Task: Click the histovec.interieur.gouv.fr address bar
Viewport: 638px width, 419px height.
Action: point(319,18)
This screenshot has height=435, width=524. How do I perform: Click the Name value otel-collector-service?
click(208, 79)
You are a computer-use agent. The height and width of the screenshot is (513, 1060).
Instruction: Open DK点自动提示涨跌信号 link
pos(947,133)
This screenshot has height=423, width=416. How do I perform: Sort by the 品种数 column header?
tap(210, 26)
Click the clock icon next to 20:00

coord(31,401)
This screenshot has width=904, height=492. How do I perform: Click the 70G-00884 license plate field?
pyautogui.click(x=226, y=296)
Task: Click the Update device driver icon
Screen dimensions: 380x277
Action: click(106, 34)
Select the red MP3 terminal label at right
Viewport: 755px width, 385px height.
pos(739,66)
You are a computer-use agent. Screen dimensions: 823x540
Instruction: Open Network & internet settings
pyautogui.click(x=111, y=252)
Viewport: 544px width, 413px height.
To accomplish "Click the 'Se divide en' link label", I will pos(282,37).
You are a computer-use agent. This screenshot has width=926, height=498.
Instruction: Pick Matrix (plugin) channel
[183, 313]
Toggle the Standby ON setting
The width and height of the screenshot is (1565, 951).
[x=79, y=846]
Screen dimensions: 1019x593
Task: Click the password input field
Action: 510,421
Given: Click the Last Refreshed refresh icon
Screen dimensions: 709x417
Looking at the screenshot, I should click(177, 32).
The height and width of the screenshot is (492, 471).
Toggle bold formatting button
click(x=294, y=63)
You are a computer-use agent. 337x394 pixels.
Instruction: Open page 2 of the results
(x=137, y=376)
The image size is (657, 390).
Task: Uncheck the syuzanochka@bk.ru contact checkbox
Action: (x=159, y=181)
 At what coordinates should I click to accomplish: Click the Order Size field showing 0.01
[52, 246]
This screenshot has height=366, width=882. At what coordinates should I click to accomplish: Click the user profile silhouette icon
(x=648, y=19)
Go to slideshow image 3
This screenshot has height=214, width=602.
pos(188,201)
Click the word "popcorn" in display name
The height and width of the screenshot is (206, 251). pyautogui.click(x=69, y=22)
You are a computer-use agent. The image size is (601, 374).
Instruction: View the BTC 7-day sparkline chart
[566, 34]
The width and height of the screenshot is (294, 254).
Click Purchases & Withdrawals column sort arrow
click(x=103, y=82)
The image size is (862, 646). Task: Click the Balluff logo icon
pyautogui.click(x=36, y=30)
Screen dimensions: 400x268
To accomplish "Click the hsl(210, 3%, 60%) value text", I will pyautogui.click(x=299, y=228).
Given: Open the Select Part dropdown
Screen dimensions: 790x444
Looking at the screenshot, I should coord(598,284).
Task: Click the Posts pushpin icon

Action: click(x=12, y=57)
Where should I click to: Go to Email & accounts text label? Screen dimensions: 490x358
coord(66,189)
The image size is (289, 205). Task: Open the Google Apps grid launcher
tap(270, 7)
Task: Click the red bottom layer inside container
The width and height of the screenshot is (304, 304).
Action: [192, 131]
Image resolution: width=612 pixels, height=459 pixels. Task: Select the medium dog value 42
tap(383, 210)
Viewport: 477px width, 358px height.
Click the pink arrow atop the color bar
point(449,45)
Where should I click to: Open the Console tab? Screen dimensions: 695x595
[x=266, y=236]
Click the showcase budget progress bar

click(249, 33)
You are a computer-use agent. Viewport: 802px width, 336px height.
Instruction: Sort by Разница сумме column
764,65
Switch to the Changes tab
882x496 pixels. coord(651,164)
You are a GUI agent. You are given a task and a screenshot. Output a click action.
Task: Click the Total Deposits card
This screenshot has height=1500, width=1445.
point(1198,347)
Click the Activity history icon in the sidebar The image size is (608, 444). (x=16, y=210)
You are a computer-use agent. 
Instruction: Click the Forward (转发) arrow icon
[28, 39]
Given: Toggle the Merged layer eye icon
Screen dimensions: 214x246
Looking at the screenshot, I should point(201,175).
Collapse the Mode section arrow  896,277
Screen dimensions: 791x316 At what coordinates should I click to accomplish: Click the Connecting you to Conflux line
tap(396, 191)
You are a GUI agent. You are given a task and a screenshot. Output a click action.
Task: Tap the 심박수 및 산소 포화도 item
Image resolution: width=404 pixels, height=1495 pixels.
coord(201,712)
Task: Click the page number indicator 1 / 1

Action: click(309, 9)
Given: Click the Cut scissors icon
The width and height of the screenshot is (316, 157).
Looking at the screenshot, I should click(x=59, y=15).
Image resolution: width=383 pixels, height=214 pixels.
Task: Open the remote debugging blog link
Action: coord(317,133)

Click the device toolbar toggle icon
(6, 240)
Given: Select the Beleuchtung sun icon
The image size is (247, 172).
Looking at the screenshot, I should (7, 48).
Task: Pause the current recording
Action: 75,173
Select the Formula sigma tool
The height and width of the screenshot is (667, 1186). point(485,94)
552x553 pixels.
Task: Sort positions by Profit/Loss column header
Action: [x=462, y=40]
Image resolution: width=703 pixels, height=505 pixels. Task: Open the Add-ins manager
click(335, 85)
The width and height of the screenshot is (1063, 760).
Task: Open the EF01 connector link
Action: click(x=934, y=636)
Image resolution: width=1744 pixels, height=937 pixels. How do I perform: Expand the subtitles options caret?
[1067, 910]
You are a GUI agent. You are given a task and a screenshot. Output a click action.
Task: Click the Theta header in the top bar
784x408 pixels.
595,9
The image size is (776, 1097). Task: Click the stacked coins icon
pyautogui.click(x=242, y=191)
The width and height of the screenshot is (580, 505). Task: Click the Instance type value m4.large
◇ ◇ ◇ ◇
▶ **Task description**
In the data above, copy every line where the string "computer" appears.

▶ **Solution below**
You are a computer-use agent. The height and width of the screenshot is (513, 1060).
You are a computer-use agent. Screen dimensions: 823x540
You are a computer-use agent. This screenshot has width=926, height=498.
You are a computer-use agent. 337x394 pixels.
You are a computer-use agent. The image size is (601, 374).
You are a computer-use agent. Viewport: 802px width, 336px height.
You are a computer-use agent. 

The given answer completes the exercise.